[Exercise aim] Nothing but the lines from the one with "Instruction: Click the" through the end of the data should be set down, each exactly as written, and no picture should be included.

━━━━━ Source data ━━━━━

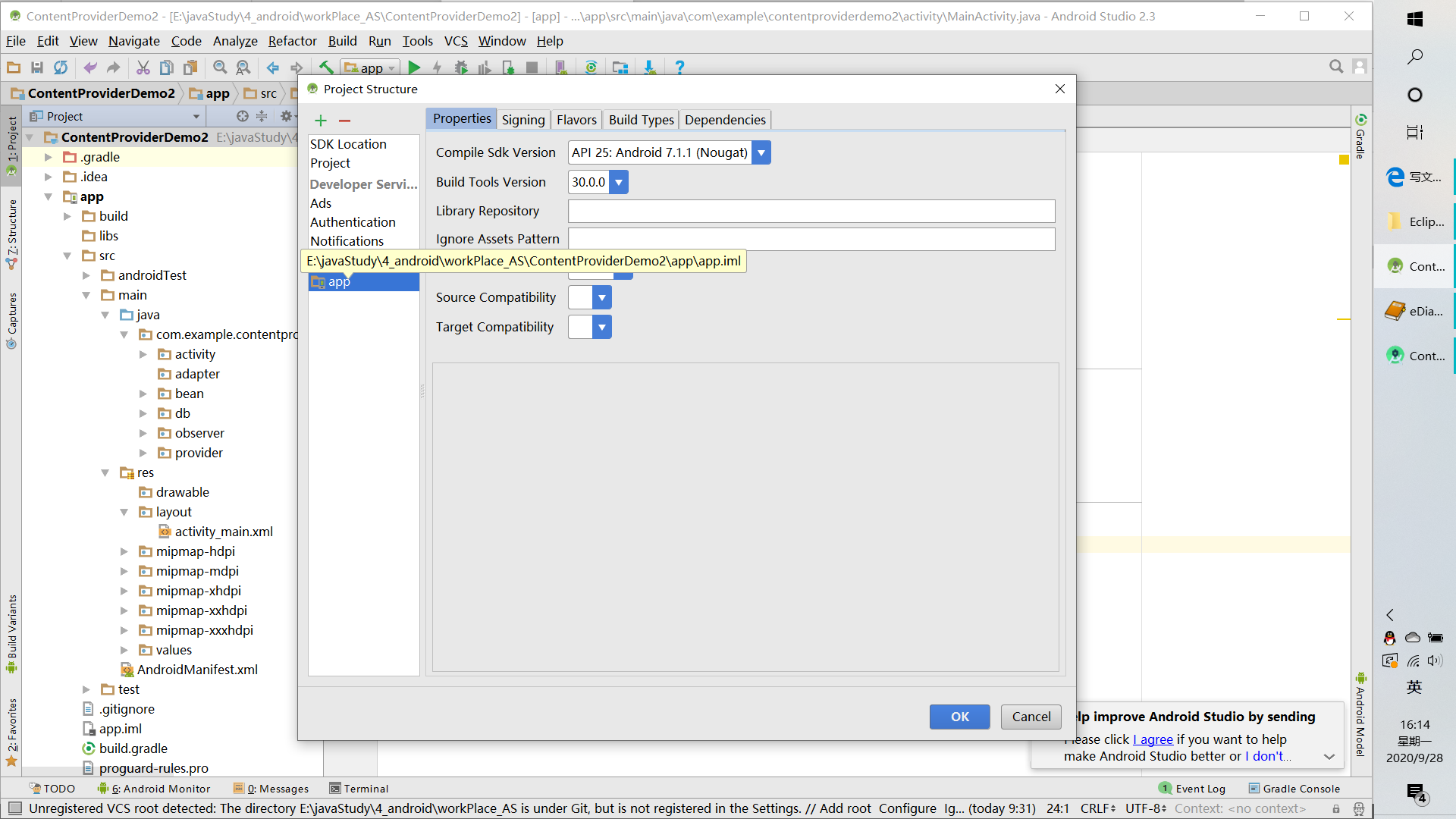Screen dimensions: 1456x819
Task: Click the SDK Manager download icon
Action: tap(649, 67)
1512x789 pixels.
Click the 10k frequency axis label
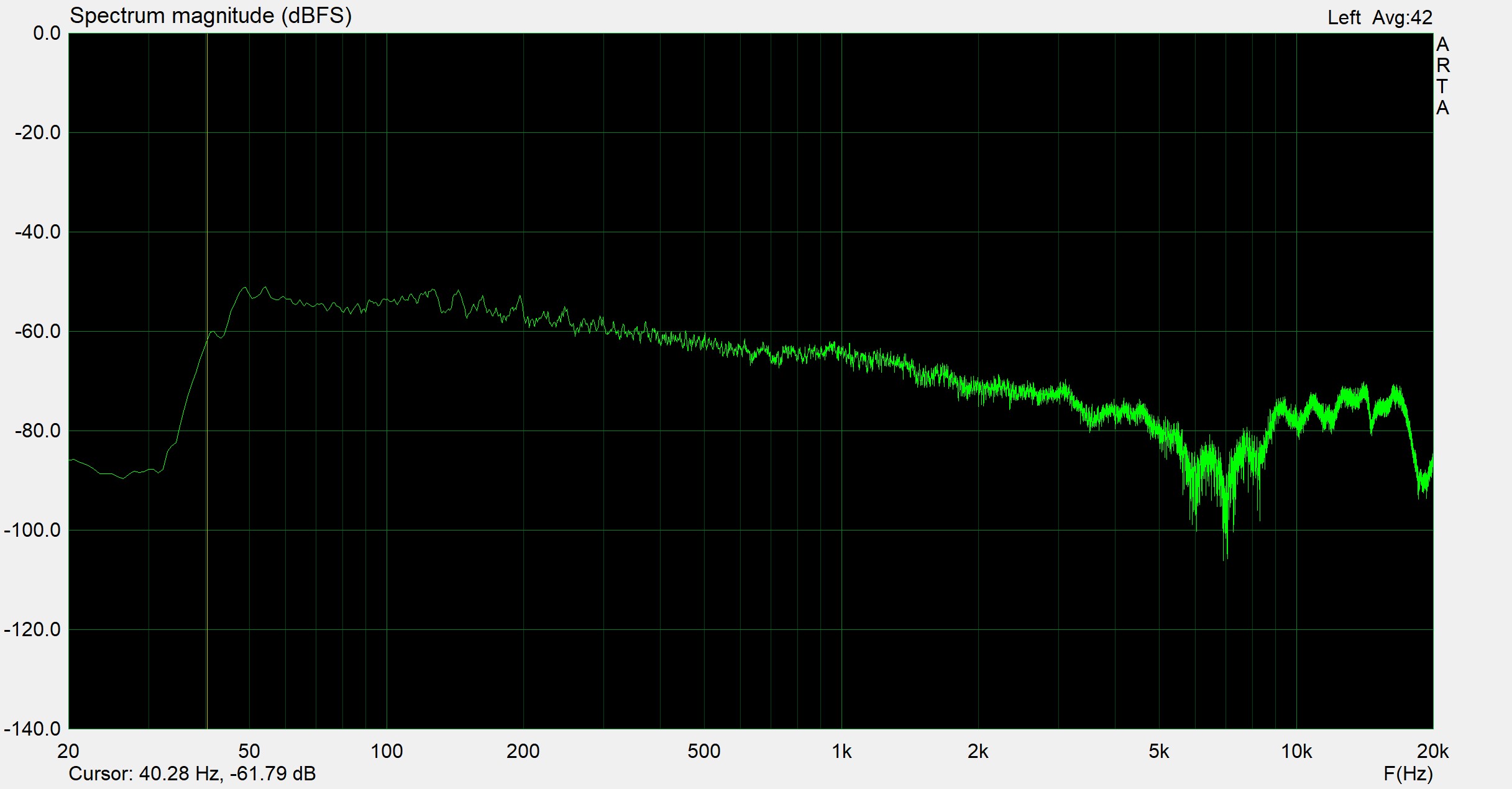(x=1296, y=752)
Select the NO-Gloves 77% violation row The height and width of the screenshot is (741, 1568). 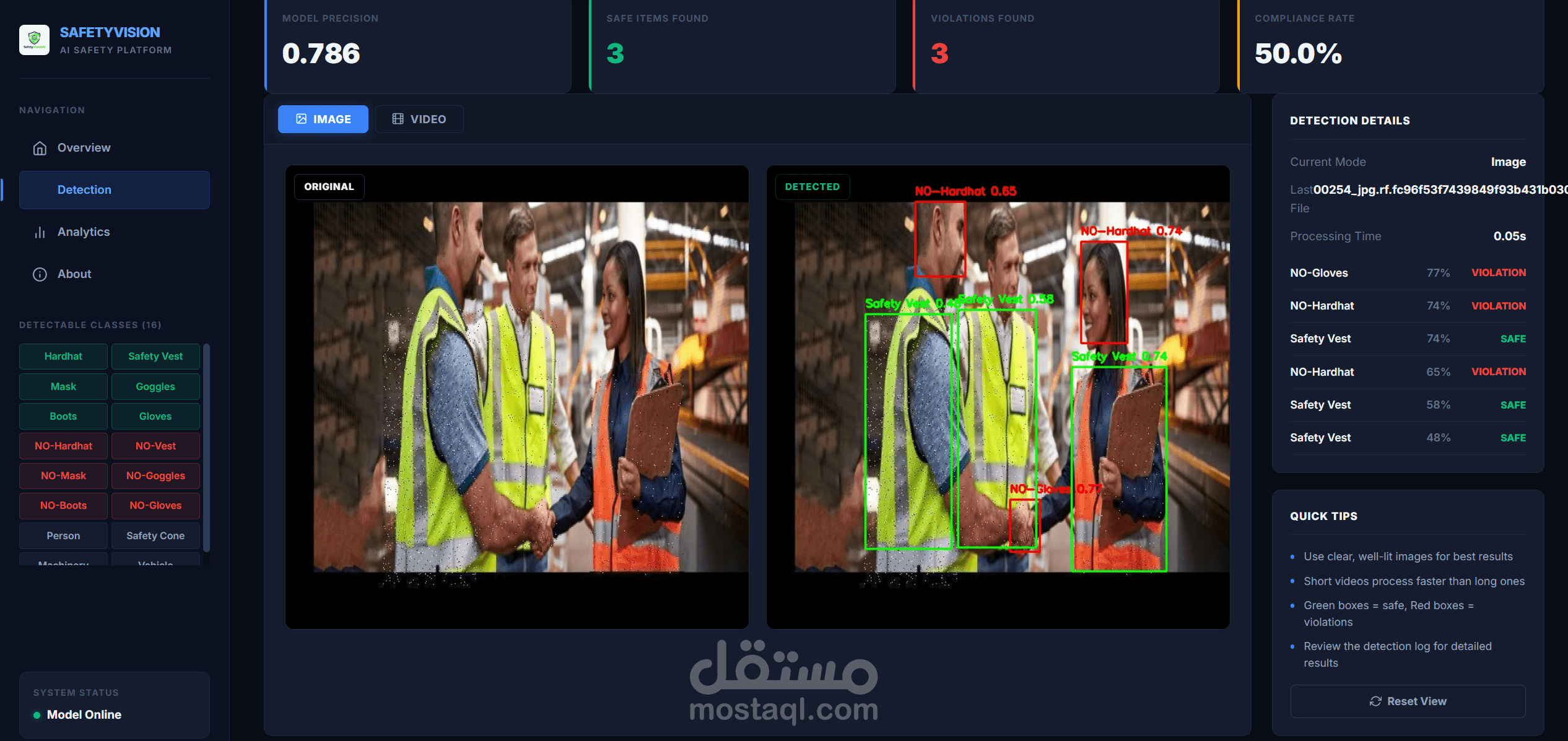pos(1407,273)
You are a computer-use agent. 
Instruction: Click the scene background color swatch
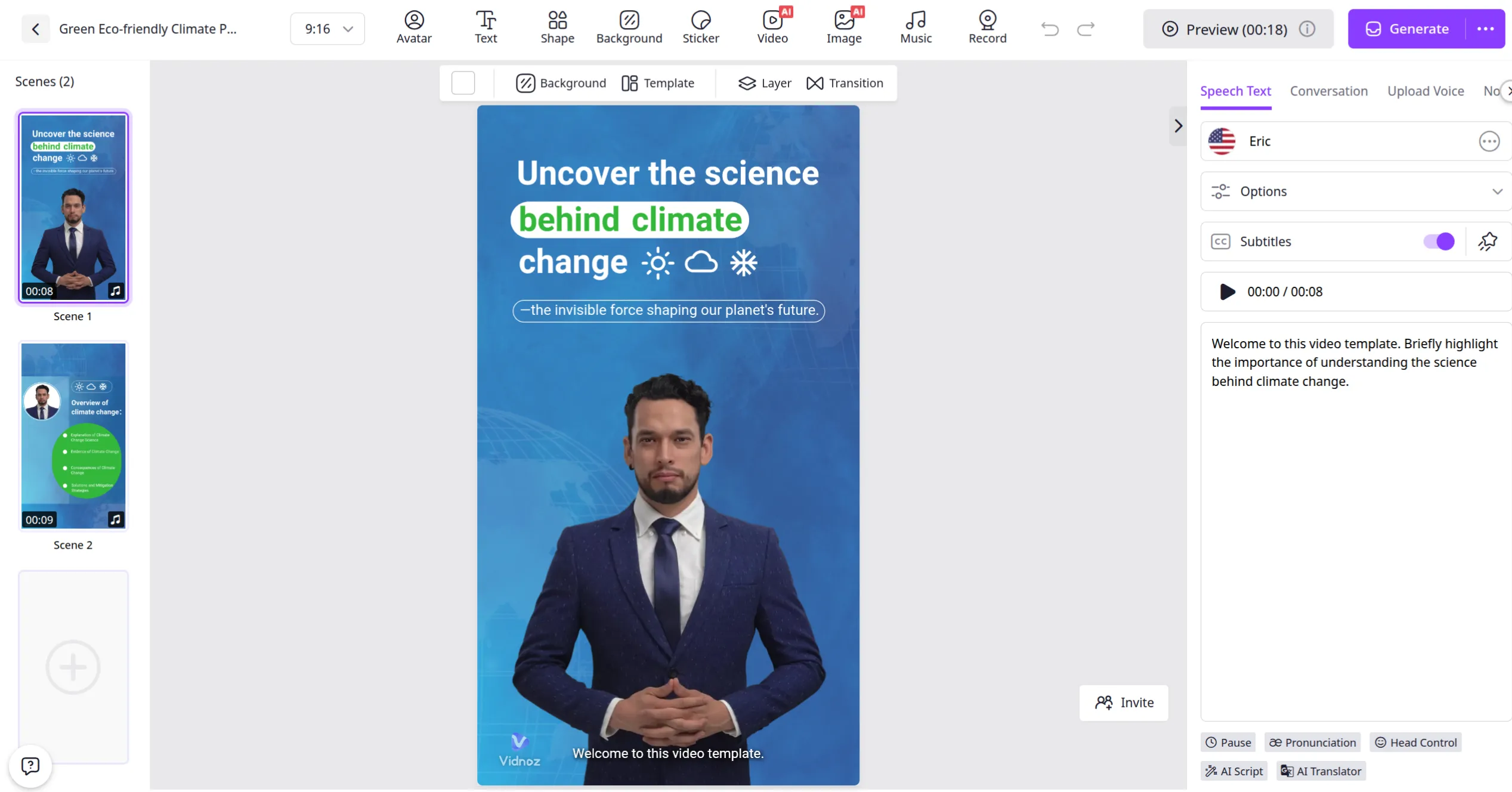tap(464, 83)
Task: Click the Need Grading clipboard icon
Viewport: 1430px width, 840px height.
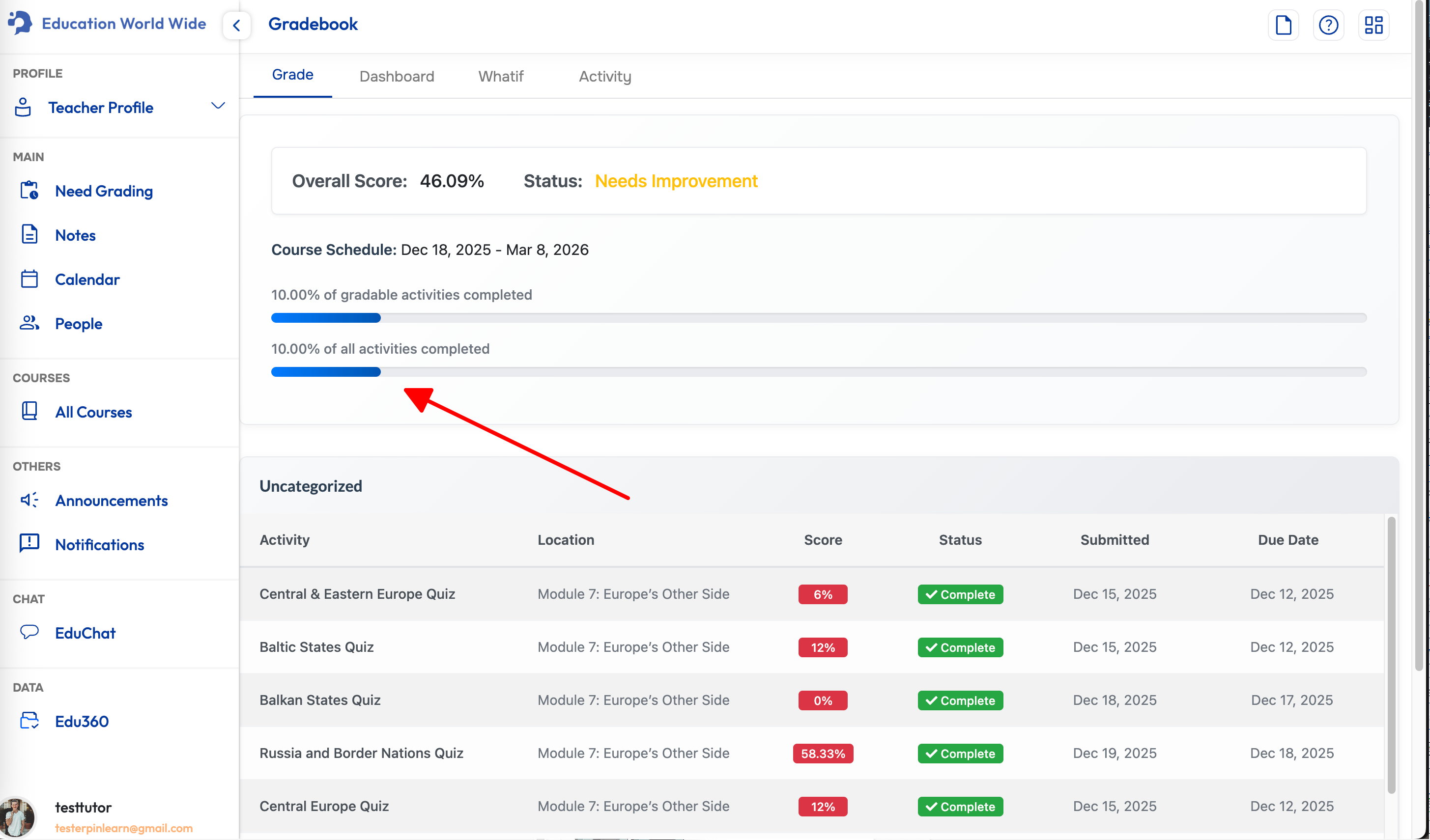Action: (29, 191)
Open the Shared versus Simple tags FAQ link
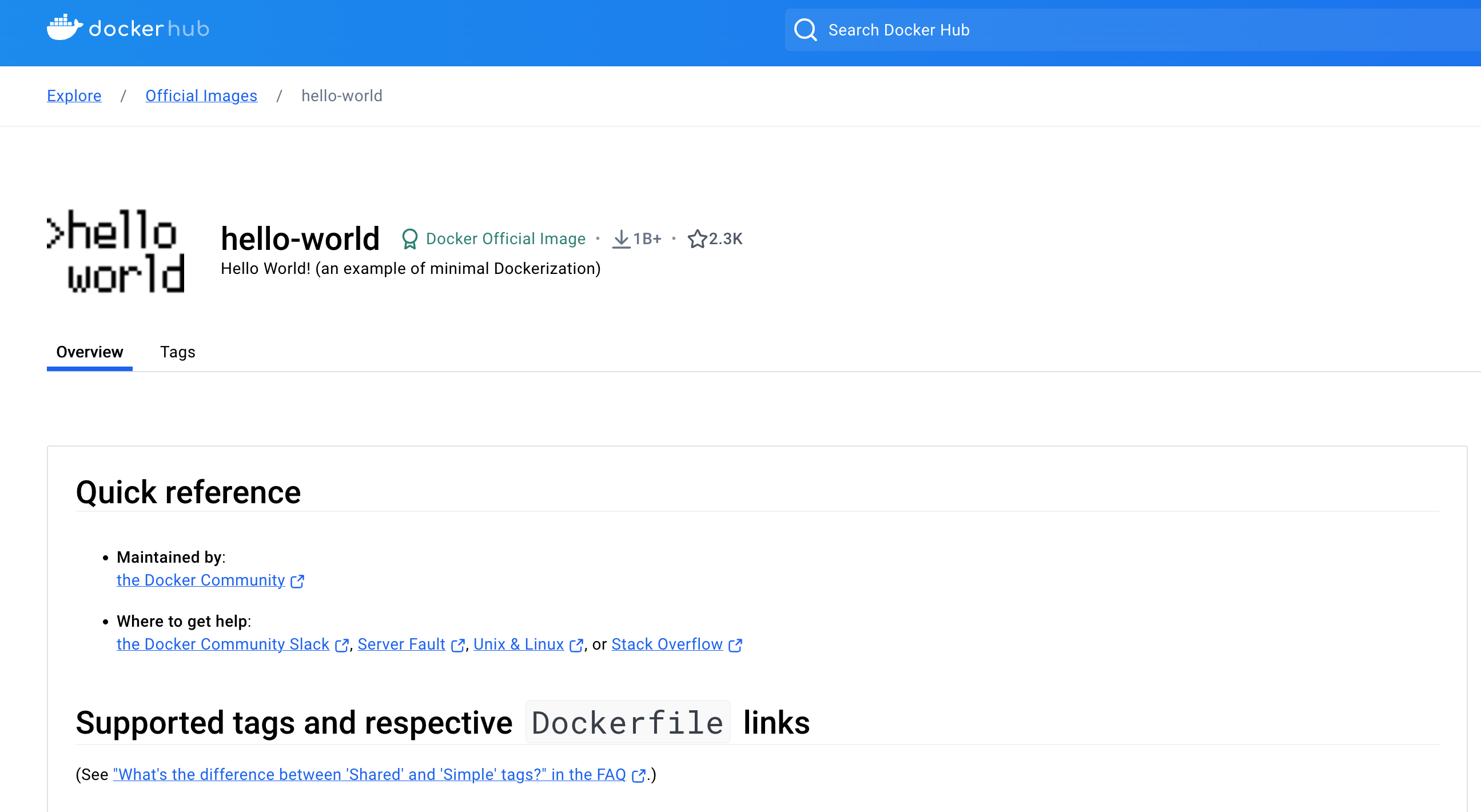The width and height of the screenshot is (1481, 812). (x=371, y=775)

━━━━━

[Solution to the problem]
Instruction: Click the scene background color swatch
tap(464, 83)
Task: Click the Need Grading clipboard icon
Viewport: 1430px width, 840px height.
Action: (29, 191)
Open the Shared versus Simple tags FAQ link
The width and height of the screenshot is (1481, 812). (x=371, y=775)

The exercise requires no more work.